One protection the Copyright Act gives to a computer information system is a compilation copyright. A compilation copyright gives the SYSOP a copyright on the data contained in the computer information system as a whole. This does not give the SYSOP a copyright to the individual copyrighted elements carried on the system, but it does allow a copyright for the way the material is organized. An example of this would be the electronic journal composed from articles submitted by users. The compile r of the journal would not own a copyright to the individual articles, but he or she would own a copyright in those elements which are original to the compiler, for example, to the arrangement of the articles which makes up the periodical as a whole. A bulletin board system could presumably also copyright its entire message base.
As mentioned, the Copyright Act gives an author the exclusive rights to make copies of his or her works, as well as create derivative works. This includes copies in computer readable form. Thus, scanned pictures, digitized sounds, machine readable texts, and computer programs are all subject to an author's copyright. Any attempt to turn original material into one of these computer-readable forms without the author's permission (and unless the copy falls under one of the exceptions in sections 1 07-120) is a violation of the author's copyright.
With decreasing costs of data storage, and increasing access to computer networks, comes an increase in the number of computer archives. These computer archives store various types of data which can be searched by the archive user. The archive site can be searched, and the information can be copied by anyone with sufficient access to the archive. This ease with which information can be accessed and duplicated has some profound copyright implications. I will use as an example a "lyric server," an archive that stores lyrics to songs by assorted artists.
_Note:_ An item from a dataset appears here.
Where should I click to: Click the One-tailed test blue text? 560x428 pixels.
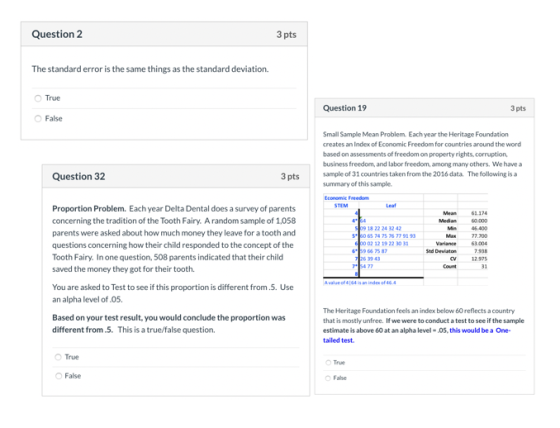click(417, 335)
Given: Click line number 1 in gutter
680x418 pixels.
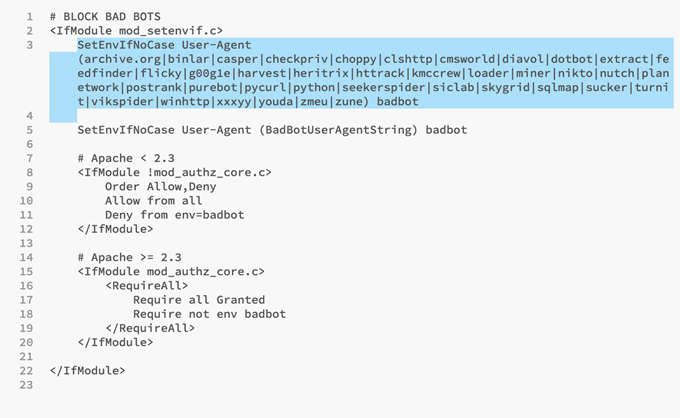Looking at the screenshot, I should coord(29,17).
Other types of information that can be distributed will be discussed shortly.
In my lyric server example, if someone is sitting down with an album jacket and typing the lyrics into the computer for distribution in the archive, the translation of the lyrics from the album jacket to a computer text file constitutes an unauthorized copy. Similarly, if someone else types in the file and a System Operator then puts the file into the archive for distribution, the SYSOP has violated the author's right to make and distribute copies of his or her work.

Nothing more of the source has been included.